_Supplied entries_.

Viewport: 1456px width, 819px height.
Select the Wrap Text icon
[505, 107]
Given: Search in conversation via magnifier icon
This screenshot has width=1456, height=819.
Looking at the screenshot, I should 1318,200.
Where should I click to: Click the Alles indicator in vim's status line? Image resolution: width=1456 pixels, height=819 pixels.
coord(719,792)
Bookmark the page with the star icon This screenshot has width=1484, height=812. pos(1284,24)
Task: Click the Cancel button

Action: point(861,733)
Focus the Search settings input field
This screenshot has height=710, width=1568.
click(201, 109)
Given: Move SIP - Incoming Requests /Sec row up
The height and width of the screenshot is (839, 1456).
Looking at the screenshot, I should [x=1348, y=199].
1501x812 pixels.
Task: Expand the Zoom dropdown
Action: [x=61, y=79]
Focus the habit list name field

_The problem_. The string "Given" marks the lines to copy; report each of them from the data above.

_Completed task_.
Given: Search in conversation via magnifier icon
Given: Move SIP - Incoming Requests /Sec row up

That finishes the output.